We do not attribute any bad faith to the City's actions and there is authority that a finding of waiver of the privilege for an inadequate log is unduly harsh. Cf. Butler Mfg. Co., Inc. v. Americold Corp., 148 F.R.D. 275, 277 (D. Kan. 1993). But, the City appeared to have an agenda to test the per se question and not to retreat from the position it had staked out on that point, no matter the cost. Here, the cost was the ordered production of the unredacted attorney fee statements and such should have been anticipated by skillful counsel.
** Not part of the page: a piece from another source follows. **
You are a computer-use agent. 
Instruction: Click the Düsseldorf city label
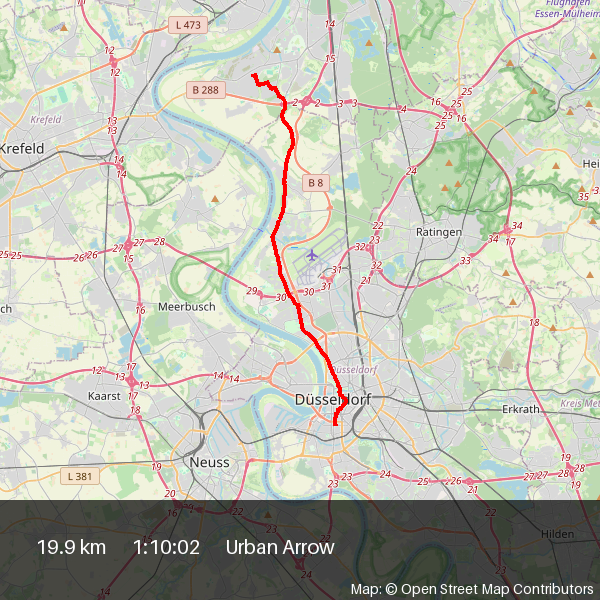[333, 400]
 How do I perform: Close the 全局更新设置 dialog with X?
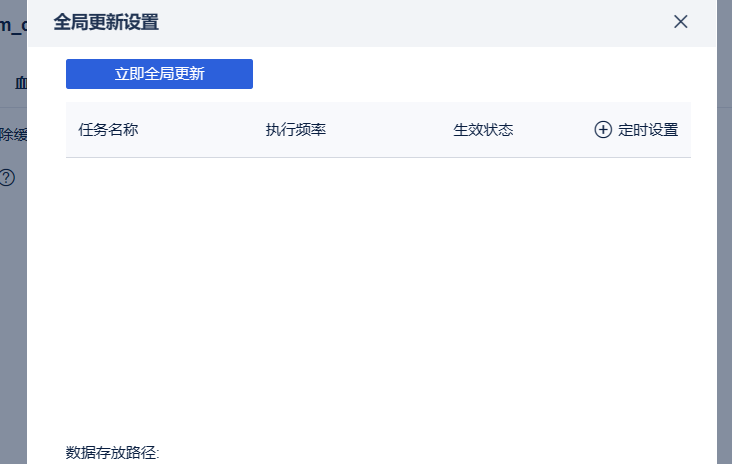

This may be an unusual case in that, by ordering the documents produced in their unredacted form, the court essentially granted the relief requested by the Star in its petition. This should not, *431 however, cause us to view the trial court's ruling as if a default judgment had been entered, because the ultimate question was forced by the Star and decided by the trial court on the basis of whether the City met its burden of proving the claimed privilege. The City had a reasonable argument and good legal basis for its per se argument, but it is disingenuous to argue it was complying with the court's order when, in reality, it was choosing not to do so.

We conclude, as we began, this is a KORA case, and we apply the principles that the Act requires. After finding the privilege log was clearly insufficient, the trial court did not abuse its discretion in ordering the City to produce unredacted copies of all of its 1996 attorney fee billing statements of outside counsel.

We have considered the arguments of amici curiae, and they largely repeat the arguments and concerns of the City. We do not foresee the disasters which they envision. There is no per se privilege under the facts of this case, but the attorney-client privilege remains in existence and may properly be claimed where the facts allow. We also note that this ruling is made in a civil case. The Kansas Association of Criminal Defense Lawyers raises several issues relevant in the criminal context, but those issues are not before us now.

All of the rulings of the trial court are affirmed.

SIX, J., not participating.

MARLA J. LUCKERT, District Judge, assigned.[1]


[1] REPORTER'S NOTE: Judge Luckert was appointed to hear case No. 82,353 vice Justice Six pursuant to the authority vested in the Supreme Court by K.S.A. 20-2616.